▶ DIRECTIONS FOR THIS TASK
Go through the material and copy every line in which "checkbox" appears.

▶ SOURCE MATERIAL

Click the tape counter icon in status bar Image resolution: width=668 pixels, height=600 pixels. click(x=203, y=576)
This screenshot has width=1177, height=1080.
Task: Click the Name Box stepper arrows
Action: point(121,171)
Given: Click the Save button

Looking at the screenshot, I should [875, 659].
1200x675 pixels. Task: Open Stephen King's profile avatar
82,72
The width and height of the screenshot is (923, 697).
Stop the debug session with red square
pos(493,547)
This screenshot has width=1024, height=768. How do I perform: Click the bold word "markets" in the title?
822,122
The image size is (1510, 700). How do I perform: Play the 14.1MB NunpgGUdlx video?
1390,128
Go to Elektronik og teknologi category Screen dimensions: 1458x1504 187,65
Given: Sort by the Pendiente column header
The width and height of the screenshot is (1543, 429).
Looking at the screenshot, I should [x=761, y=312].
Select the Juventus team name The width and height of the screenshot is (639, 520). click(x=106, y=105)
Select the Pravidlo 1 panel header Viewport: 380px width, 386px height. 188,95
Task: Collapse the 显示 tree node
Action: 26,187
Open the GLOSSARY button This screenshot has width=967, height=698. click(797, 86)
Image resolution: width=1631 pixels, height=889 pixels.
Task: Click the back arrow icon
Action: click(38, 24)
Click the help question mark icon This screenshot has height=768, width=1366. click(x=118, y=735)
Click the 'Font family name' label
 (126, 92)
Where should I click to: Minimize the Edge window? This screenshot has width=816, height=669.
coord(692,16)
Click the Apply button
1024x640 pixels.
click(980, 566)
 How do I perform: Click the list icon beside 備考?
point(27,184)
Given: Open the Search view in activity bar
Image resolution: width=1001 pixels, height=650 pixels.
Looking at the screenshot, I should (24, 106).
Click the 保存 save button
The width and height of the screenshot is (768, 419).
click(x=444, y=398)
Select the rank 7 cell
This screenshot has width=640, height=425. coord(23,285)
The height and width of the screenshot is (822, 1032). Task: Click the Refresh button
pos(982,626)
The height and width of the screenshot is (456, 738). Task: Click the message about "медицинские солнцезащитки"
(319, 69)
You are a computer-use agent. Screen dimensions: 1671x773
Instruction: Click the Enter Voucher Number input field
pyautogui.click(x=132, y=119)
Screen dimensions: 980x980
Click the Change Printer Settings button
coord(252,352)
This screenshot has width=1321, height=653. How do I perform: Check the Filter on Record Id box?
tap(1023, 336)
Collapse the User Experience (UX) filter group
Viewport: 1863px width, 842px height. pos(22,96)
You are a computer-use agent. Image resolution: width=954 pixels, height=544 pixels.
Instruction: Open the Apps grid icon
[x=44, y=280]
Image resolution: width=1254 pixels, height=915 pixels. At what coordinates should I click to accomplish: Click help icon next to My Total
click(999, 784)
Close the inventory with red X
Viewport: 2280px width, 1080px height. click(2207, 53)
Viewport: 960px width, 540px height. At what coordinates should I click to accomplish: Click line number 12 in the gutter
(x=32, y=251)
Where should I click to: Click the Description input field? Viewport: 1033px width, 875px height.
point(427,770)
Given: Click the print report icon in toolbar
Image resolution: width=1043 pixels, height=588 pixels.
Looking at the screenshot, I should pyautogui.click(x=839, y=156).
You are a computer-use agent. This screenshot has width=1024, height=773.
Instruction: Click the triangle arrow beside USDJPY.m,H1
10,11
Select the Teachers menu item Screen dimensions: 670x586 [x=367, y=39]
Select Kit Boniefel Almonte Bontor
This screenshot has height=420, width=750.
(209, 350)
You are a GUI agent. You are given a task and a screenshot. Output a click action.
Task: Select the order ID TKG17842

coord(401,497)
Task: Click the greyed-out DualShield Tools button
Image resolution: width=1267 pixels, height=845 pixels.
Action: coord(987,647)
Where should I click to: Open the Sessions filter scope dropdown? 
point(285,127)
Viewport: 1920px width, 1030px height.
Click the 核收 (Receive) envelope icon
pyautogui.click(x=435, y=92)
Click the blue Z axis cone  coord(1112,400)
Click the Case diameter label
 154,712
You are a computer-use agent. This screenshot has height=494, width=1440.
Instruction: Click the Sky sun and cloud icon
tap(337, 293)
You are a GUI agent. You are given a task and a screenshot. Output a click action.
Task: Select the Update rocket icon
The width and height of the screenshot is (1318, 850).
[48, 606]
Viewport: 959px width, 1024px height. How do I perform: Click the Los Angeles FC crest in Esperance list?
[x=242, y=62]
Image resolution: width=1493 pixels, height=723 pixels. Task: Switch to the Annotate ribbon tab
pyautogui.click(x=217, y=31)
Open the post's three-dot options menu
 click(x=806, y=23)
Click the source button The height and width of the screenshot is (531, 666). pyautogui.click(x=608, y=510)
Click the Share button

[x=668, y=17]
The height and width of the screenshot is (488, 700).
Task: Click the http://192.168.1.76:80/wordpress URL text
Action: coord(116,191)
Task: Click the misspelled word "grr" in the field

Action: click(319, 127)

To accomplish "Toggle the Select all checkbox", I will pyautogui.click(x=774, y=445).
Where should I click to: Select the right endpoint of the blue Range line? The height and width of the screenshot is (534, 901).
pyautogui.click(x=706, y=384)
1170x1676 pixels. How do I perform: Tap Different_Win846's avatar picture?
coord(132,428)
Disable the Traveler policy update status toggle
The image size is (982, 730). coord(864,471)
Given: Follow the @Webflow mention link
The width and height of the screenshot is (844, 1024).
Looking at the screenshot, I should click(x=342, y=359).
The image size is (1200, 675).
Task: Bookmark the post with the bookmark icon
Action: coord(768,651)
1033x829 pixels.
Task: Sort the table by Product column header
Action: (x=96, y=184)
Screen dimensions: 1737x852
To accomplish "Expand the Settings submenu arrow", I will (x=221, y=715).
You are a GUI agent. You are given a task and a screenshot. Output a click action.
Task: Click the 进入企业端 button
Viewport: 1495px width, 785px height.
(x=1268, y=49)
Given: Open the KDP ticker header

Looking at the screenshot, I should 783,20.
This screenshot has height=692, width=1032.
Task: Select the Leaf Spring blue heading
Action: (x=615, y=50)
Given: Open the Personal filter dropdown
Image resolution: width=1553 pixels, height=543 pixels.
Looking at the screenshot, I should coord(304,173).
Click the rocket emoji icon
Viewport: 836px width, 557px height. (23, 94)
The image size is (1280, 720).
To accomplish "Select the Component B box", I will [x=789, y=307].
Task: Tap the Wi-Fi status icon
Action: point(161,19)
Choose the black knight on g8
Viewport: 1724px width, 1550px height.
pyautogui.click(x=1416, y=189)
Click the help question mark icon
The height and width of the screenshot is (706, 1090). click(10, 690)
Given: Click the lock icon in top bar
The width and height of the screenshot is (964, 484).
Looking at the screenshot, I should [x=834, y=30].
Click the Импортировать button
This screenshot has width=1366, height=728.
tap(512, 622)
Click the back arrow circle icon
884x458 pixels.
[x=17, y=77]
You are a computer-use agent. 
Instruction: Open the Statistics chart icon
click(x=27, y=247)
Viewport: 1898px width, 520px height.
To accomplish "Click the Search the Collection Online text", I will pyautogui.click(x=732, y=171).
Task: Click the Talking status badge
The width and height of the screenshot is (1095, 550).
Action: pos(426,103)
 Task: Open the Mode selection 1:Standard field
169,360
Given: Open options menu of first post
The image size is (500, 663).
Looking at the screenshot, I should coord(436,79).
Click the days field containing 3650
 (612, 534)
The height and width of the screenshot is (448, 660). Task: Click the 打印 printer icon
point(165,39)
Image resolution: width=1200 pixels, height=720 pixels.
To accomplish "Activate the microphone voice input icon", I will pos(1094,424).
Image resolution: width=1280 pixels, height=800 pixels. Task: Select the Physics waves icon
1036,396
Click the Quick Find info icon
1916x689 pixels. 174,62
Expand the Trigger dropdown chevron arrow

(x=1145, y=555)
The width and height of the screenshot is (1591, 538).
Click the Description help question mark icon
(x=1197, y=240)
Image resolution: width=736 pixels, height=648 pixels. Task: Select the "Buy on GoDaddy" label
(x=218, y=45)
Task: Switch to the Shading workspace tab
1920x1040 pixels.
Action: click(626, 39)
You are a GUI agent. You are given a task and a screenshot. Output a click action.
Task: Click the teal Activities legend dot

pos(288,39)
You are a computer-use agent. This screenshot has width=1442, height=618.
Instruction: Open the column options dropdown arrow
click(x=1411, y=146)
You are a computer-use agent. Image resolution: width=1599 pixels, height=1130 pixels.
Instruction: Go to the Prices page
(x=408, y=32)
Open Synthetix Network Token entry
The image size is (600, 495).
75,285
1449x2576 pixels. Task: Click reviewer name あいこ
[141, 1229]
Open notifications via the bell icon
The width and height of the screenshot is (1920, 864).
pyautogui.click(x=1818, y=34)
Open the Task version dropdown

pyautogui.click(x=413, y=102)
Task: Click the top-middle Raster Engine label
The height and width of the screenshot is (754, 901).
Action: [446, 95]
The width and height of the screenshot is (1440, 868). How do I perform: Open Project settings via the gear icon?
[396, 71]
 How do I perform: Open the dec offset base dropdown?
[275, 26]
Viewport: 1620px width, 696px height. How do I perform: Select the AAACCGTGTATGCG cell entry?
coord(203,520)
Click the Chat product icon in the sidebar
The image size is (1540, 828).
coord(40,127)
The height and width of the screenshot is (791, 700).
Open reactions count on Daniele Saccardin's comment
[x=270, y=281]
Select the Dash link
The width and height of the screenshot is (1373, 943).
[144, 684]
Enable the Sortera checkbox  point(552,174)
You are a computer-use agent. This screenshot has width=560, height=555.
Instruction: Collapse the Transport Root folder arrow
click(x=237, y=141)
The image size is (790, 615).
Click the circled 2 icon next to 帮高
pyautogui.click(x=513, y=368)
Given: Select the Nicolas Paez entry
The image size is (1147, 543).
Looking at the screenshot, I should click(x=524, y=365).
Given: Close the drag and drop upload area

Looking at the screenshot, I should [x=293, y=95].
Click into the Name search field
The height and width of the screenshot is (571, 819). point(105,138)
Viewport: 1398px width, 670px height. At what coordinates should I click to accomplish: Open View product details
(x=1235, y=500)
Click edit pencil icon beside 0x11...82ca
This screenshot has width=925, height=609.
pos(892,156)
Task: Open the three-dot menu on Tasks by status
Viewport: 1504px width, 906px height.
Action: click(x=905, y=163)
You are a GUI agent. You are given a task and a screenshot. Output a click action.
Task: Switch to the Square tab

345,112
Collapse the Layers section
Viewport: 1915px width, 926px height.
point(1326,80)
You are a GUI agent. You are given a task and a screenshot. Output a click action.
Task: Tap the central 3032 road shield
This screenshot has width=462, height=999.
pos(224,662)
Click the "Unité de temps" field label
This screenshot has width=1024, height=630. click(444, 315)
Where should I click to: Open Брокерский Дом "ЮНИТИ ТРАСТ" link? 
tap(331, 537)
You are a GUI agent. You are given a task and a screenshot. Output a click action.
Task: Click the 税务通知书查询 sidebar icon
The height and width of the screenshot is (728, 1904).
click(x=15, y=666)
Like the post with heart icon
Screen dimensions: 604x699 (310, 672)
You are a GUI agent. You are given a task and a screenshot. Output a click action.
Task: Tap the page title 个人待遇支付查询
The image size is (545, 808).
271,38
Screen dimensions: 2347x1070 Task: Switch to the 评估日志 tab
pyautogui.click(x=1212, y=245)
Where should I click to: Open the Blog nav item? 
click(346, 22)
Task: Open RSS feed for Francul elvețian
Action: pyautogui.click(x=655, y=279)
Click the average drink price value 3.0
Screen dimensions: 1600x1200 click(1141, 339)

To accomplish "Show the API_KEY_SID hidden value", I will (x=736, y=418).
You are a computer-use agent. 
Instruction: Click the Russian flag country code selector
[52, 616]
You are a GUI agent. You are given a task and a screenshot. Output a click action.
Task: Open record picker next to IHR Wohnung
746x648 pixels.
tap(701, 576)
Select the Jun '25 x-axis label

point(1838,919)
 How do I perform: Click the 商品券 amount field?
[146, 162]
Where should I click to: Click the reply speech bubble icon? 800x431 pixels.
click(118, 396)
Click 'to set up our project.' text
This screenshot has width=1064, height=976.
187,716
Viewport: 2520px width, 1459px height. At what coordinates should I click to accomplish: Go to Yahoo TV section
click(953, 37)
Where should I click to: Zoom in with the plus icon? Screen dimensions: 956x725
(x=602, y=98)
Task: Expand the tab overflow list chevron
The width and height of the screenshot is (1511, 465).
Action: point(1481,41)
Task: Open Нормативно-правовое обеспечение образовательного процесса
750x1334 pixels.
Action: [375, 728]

▶ SOLUTION TO THIS TASK
To accomplish "Toggle the Select all checkbox", I will pyautogui.click(x=774, y=445).
Enable the Sortera checkbox  point(552,174)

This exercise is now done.